Petitions and fundraisers …

Update 13:00 9 April – the petition has been signed by 220,050 people. Any petition signed by over 100,000 people will be considered by parliament for a debate.

… well one petition and, later, one fundraiser.

As I write this, and as you see above, this petition on the UK government and parliament website has hit 88,611 signatures in not much more than 24 hours. You won’t be surprised to know I buy into the aim 100%. I don’t think the explanatory sentences with it are that great but I praise John Innes who created it (whoever he is). If you haven’t already, I’d urge you to sign it.

Watching the petition grow from virtually nothing yesterday it struck me that it’s a great example of an individual action that just caught the mood and grew (is still growing) spontaneously. It doesn’t seem to have been planned by any large organisation or be part of some great scheme promoted by a political party. And it’s all the more valuable for that.

One of the amusing spin-offs has been the number of nationalists online who’ve said ‘Aye but how many of them come from Scotland?’ They probably didn’t notice that you can see a map of the number of people signing by UK parliamentary constituency:

It’s a great little map by the way. You can click on any constituency and see the lucky MP who represents it, the number of their constituents who’ve signed it, and the percentage of the electorate that represents.

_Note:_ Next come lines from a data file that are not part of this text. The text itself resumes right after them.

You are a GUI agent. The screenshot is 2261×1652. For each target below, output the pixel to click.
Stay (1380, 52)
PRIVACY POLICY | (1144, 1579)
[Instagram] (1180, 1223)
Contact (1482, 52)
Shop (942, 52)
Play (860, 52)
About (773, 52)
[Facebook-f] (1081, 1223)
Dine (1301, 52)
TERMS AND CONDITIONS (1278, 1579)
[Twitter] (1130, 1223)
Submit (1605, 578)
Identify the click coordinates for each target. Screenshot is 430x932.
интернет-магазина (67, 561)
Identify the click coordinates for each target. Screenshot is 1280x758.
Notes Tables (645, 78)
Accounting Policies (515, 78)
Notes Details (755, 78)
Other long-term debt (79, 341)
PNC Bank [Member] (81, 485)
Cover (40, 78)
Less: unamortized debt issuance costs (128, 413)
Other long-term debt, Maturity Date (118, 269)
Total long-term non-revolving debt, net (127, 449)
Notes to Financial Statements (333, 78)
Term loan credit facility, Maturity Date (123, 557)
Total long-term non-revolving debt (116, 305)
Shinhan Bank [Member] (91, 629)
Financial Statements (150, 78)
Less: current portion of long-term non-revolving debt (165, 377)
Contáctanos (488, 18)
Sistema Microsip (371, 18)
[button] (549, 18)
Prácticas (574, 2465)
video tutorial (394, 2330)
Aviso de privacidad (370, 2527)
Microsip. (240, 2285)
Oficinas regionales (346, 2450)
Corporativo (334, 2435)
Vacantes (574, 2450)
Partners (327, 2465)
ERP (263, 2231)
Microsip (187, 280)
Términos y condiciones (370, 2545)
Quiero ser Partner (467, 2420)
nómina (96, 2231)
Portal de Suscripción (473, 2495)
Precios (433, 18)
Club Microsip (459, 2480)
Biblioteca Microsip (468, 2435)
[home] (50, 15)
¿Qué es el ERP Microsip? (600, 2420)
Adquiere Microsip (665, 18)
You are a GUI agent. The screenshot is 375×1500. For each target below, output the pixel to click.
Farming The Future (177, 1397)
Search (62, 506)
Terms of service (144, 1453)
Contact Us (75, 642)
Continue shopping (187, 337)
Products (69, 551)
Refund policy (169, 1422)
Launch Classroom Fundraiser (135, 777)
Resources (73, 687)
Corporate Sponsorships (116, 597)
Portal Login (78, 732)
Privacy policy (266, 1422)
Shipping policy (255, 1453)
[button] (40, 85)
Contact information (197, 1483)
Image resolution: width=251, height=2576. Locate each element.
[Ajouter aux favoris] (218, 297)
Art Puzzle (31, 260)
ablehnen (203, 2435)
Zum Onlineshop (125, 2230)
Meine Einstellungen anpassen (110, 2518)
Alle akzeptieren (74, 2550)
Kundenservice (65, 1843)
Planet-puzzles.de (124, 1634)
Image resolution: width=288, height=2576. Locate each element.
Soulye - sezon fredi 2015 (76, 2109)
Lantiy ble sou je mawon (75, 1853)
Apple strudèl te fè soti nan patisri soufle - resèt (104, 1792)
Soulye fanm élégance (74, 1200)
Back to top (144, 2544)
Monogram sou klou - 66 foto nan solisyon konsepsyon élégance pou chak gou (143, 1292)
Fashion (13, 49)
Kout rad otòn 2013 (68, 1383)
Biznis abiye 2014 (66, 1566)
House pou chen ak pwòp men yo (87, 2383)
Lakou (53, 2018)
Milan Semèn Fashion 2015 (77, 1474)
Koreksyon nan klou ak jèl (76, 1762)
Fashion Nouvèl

I was pleased earlier to record the first constituency to hit 1,000 signatories (as I write it’s  at 1,596):

Well done Deidre, your prize of the Yes i-pad is in the post even now.

A point on that moan about where the signatories come from: it’s true that some come from English, Welsh or Northern Irish constituencies, but I’d say so what? Why shouldn’t our fellow-citizens from across the UK, some of them no doubt Scots anyhow, have a view on the subject? It’s their country too after all.

Another response would be to highlight a different online endeavour at the moment – the SNP’s attempt to fundraise for their referendum that definitely, oh yes sirree no doubt about that, will be held within the next generation. Sorry, eighteen months.

The begging bowl is well and truly out, although it’s accompanied with the rather odd note, in the circumstances, ‘Your contribution will greatly benefit [not ‘be used for’] the referendum campaign,’ which the cynic might say is just a tad ambiguous.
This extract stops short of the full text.